Kerry, he said to himself, Kerry. He tried to cling to her name, but his heroism had been thinned by his fear, and to its awful bounty he added a new one: that his headlamp would go out, the batteries would run down, and he would be left to navigate in absolute blackness. This fear stilled his feet, and as the beam steadied its stark gaze he remembered the night-light he’d kept in his bedroom until his junior year in high school. Every morning he’d stash it in the closet in case any of his buds dropped by. But his night fright had been that deep, that persistent, a predator with a constant hunger. He felt its teeth once more.

It’s not going to go out, he assured himself. The batteries are good. The beam is strong. See. As he ordered himself to look forward, he saw iron rails that came to an abrupt end about fifty feet from where he stood. He approached cautiously, but with the smallest spark of hope too. Maybe the rails would lead to the end of the tunnel, and he could return to the foundry, to the safety of earth and all those—even Stassler—who lived above it. So great was his fear that all the threats he had known now paled.

When he stepped close to their terminus, he saw large openings on both sides of the mine shaft. Warily, he looked to the right first, and startled at the sight of a ghoulish bronze face staring back. No body, just a man’s face hanging on the wall about ten feet away, glowing in the light of his headlamp, the empty eyes fiercely set, the mouth twisted in fury, or pain.

Jesus H … but he never said Christ, so fearful had he become of alienating the only ally he might find down here, the God of his childhood that he’d started to call upon.
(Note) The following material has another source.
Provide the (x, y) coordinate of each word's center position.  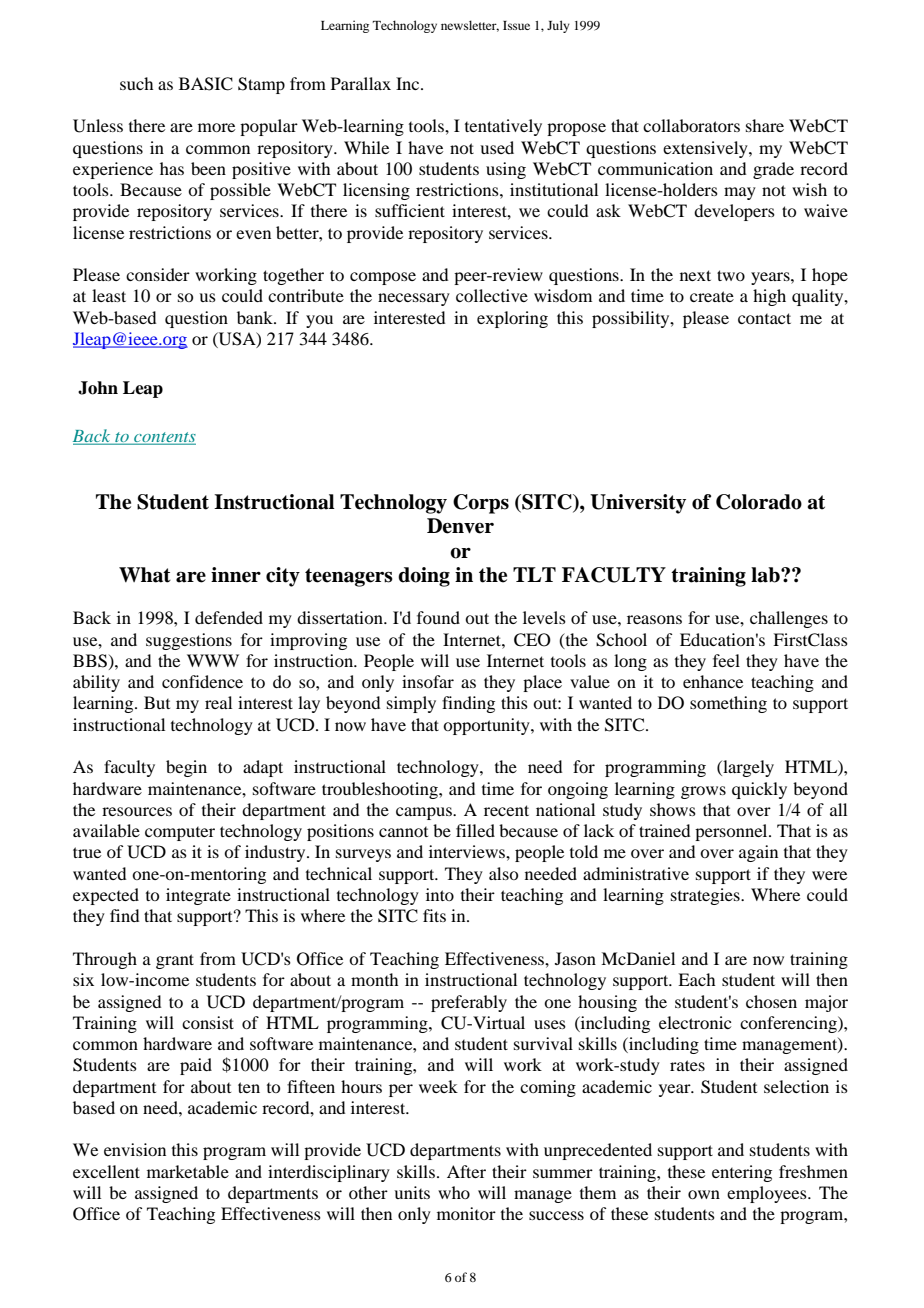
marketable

With his heart raging, he turned to look across the rails, and in the recessed space behind him spied a woman’s bronze face with the same paralyzed appearance, the same deformed features. It also showed the same ghastly pain he’d seen in that man’s hand and arm in the foundry. His head swung back around, and he studied the male face again. Maybe that
is
his face. Jared’s fear had started asking the cruelest of questions.

She’s right, he said to himself. Kerry’s right. He’s a creep, a total creep. No more “El Creepo.” Stassler was no longer someone Jared could joke about. Stassler was a cold, cunning creep, and Jared almost bolted back to the ladder, actually saw himself climbing up into the foundry where he saw not the night, but the brilliance of the desert day.

But he held firm because he believed she was near, and that he had to move on. If there was a single moment of real courage in his entire effort to save her, this was it.

It did indeed mark the beginning of the end.

Each step forward sounded resonant and alone. And each step filled him with greater doses of the dread that had been building all along.

A line from a song came to him, one of his father’s CDs. The old man listened to some heinous stuff, but that line had stuck with him. It was about how you had to be willing to fight for what you wanted most in life.

Okay, he was ready to fight, though with what he didn’t know exactly. The Swiss Army knife? Your hands? Your feet? It had been a long time since he’d studied karate. A phase he’d gone through when he was ten. He could barely remember the kicks now.

These were his thoughts, some comforting, most not, as he moved along the rails. He walked about two hundred feet before the shaft abruptly broadened, and he triggered a motion detector light, which illuminated a room to his left that was filled with bronze faces like the ones he’d seen minutes ago. They sat on shelves that climbed to a ceiling at least ten feet high. Across from him, rising well above his eyes, was a bronze family, one of Stassler’s families, but with terrible tortured faces, so much worse than the ones he’d seen in the
Family Planning
series that Kerry had shown him pictures of. A mom, a dad, a little girl maybe three or four, and a boy a year or two older looked down at him with haunted faces that were all but screaming. They looked like they’d lost all of love and life and hope and prayer in a single terrifying instant.